RECHERCHÉ : ÊTRE SUPRÊME À VÉNÉRER
pour cause de crise existentielle majeure.
La Société Agnostique en Poursuite Hâtive d'une Identité Religieuse est actuellement en recherche d'une divinité susceptible d'apporter à ses membres sens de la vie, valeurs traditionnelles, sentiment d'appartenance et/ou réconfort dans l'adversité.
Les entretiens seront conduits le ██/██/████ au 34 rue Meslier, Clermont-Ferrand, plan physique (suivre le plan astral pendant 300 éons puis tourner à droite au plan éthérique).
Apporter un Curriculum Veneratione ou une lettre de recommandation d'un prophète reconnu est vivement recommandé.
Le site de l'entretien ayant un parquet d'époque, merci d'éviter toute manifestation par colonne de flammes ou buisson ardent. Le port du masque est obligatoire pour les manifestations anthropomorphes.
Dr Veröff : Donc, si j'en crois votre CV vous êtes le… le Grand Œil de la Méditerranée, c'est bien ça ?

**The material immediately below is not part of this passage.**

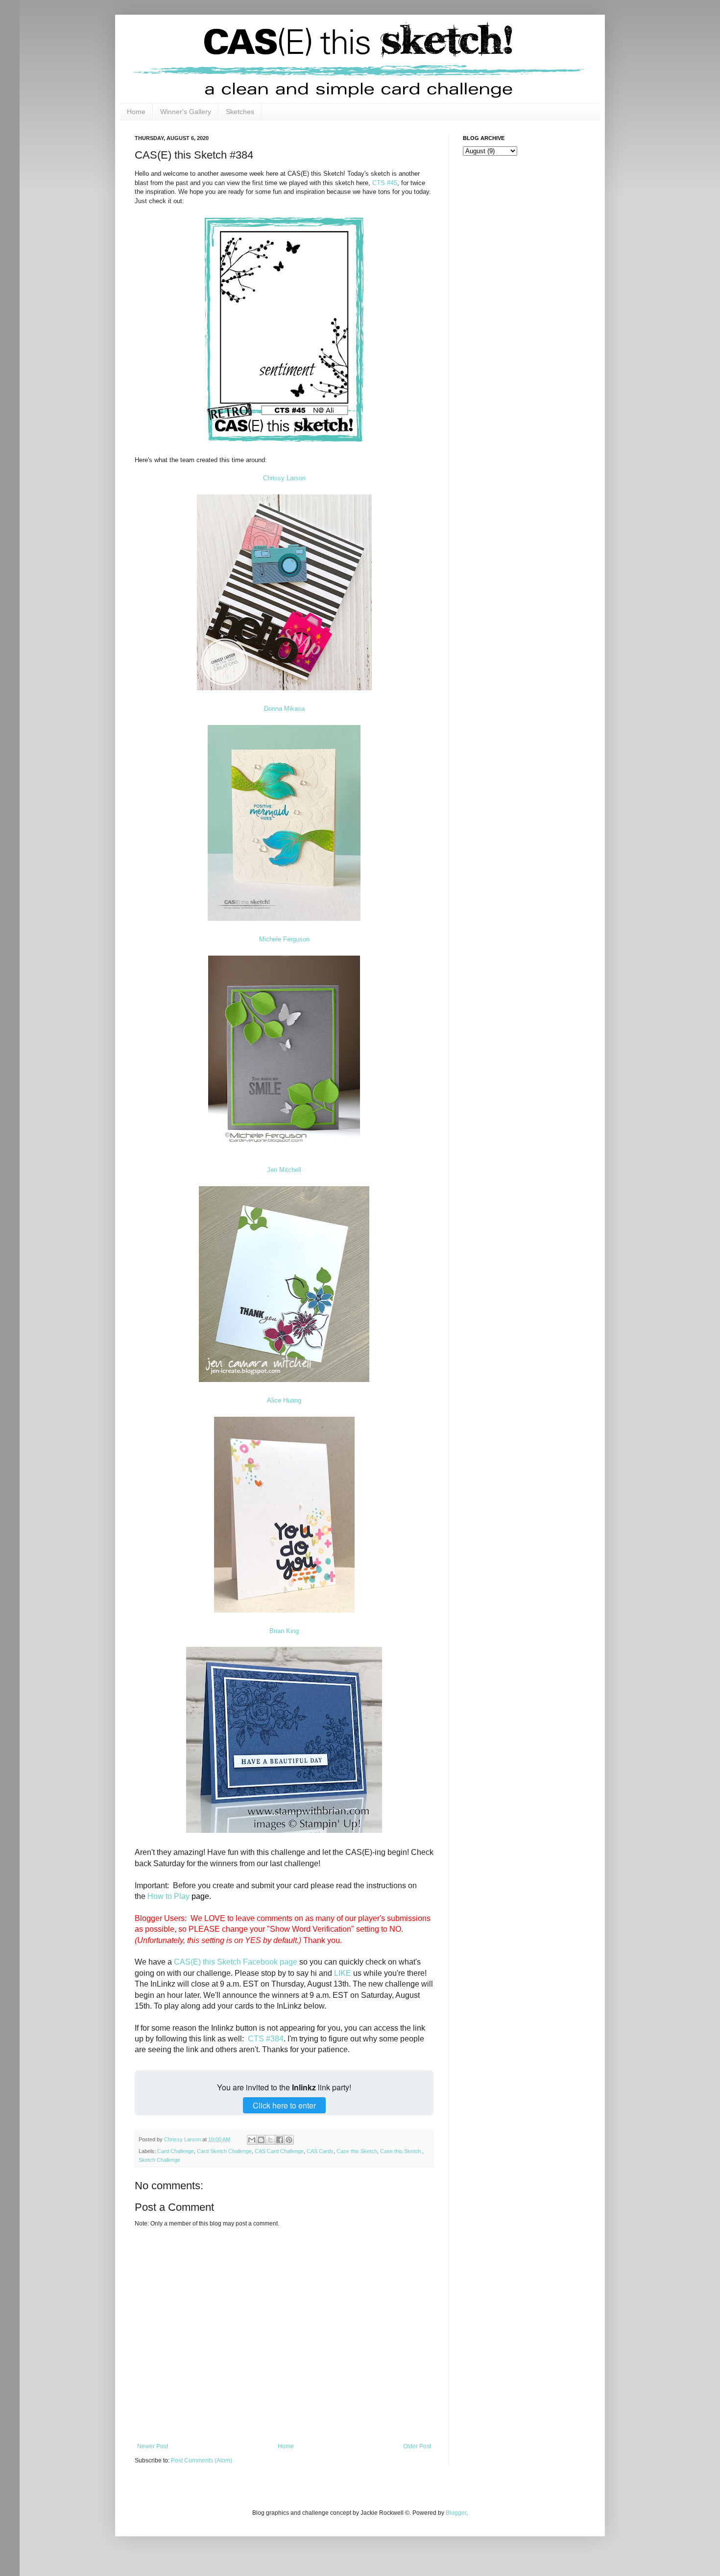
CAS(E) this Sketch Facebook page (235, 1962)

Le Grand Œil Méditerranéen : Oh fan ! Je préfère mieux le terme "Mare Nostrum", si ça ne vous dérandge pas. Comme dans "Notre Mer", bonne mer ! À la base c'est la mer de mes adeptes, en fait. Nous et les collègues, nous sommes là pour la récupérer.
Dr Veröff : Oh, vous êtes plutôt croisade, alors. Très intéressant. Par contre si vous pouviez s'il vous plaît ne pas trop faire suinter les murs, nous avons un parquet d'époque.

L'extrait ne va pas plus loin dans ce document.